Taken voor zelfstandig werk
Noteer in een notitieboekje de manieren van infectie en methoden om ornithose te voorkomen. Ontdek hoe vaak ornithosen worden gevonden in Tsjechië. Gebruik wetenschappelijke literatuur en internet.
Schrijf in een notitieboekje drie vertegenwoordigers van vogels uit het Rode Boek van de Tsjechische Republiek, drie vertegenwoordigers van het Rode Boek van de Russische Federatie. Geef hun leefgebieden aan, redenen voor de afname van het aantal en manieren om het aantal te herstellen. Controleer of deze dieren zijn opgenomen in de Rode Lijst van de Internationale Unie voor het behoud van de natuur (IUCN) Gebruik voor werk internet, elektronische versies en originelen van het Rode Boek van Tsjechië en het Rode Boek van de Russische Federatie.
Doel: de morfologische kenmerken van zoogdieren bestuderen
Taken
Oefening 1. Denk aan het skelet van een konijn. Met behulp van afb. 33, zoek de delen van de ruggengraat, bepaal het verschil tussen de ruggengraat van een konijn, een vogel en een hagedis. Besteed aandacht aan de locatie van de ledematen bij een konijn in vergelijking met een hagedis.

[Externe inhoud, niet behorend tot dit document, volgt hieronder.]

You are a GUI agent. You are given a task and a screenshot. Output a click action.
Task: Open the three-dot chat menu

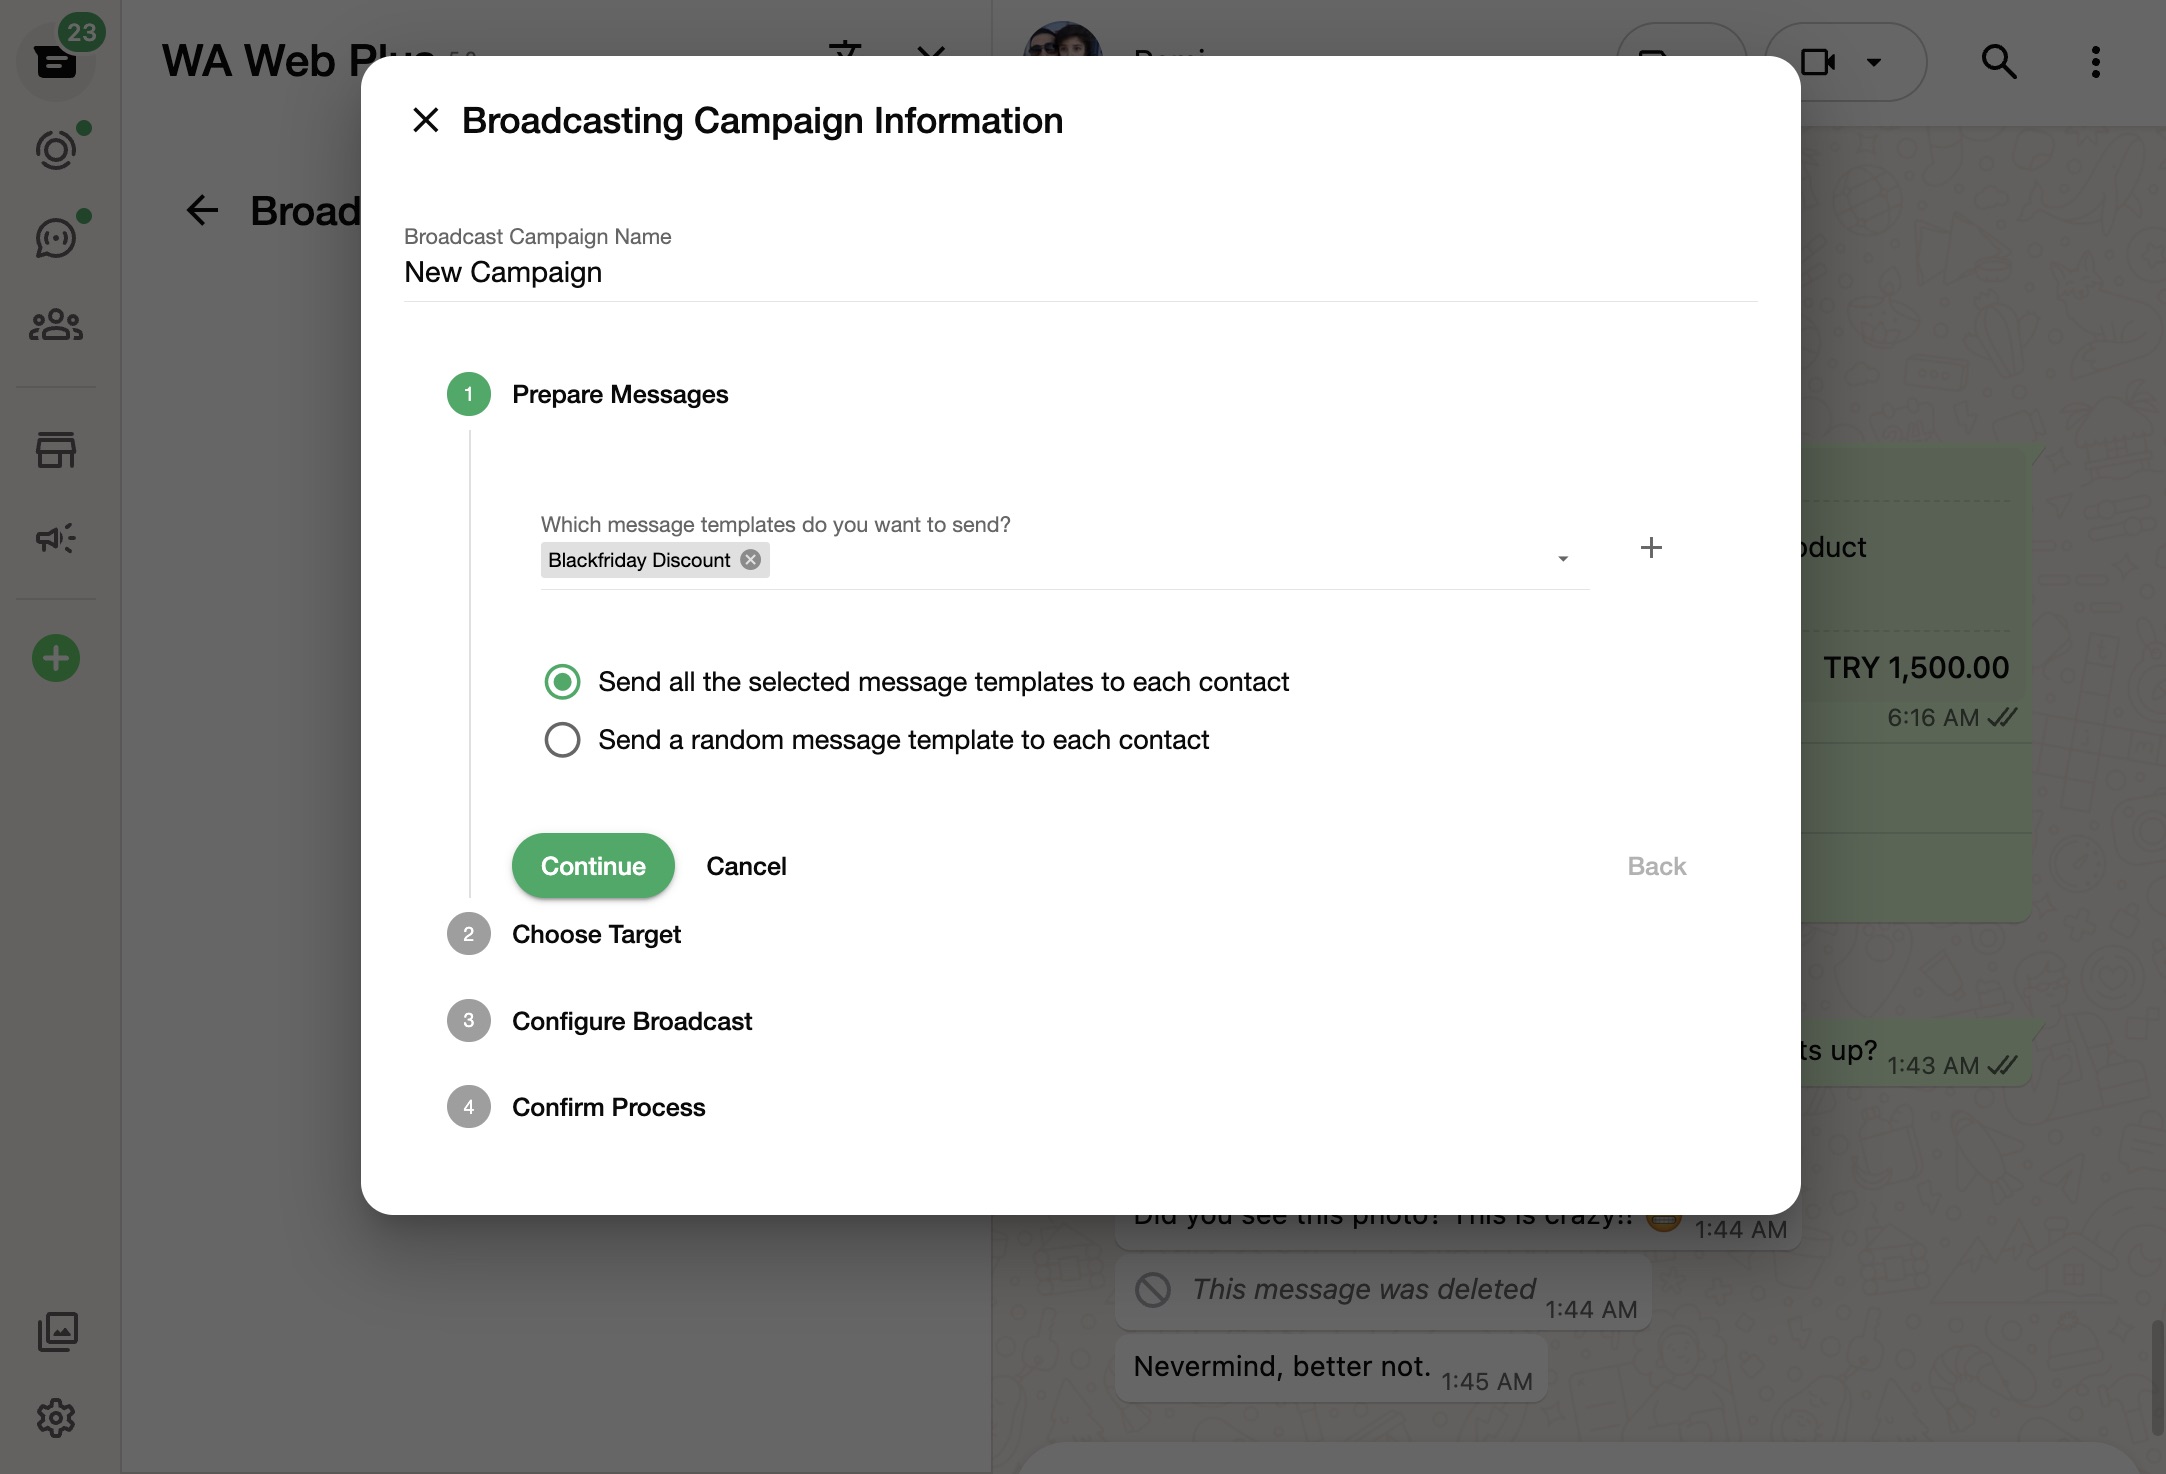[2094, 61]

Taak 2. Denk aan de vorm van de tanden van zoogdieren op de schedel van een wolf. Merk op hoe de tanden van vorm verschillen, afhankelijk van de functie die ze vervullen. Op afb. 34, vind de belangrijkste soorten tanden.
Taak 3. Overweeg de interne structuur van de rat (Fig. 35). Besteed aandacht aan de locatie van de inwendige organen in de lichaamsholte. Let op de relatief grote omvang van de blindedarm, de afwezigheid van een cloaca en de scheiding van de anus van de urogenitale opening.
Taak 4. Onderzoek de longblaasjes van de longen van zoogdieren (Fig. 36). Besteed aandacht aan de intensiteit van verstrengeling van de longblaasjes met bloedvaten.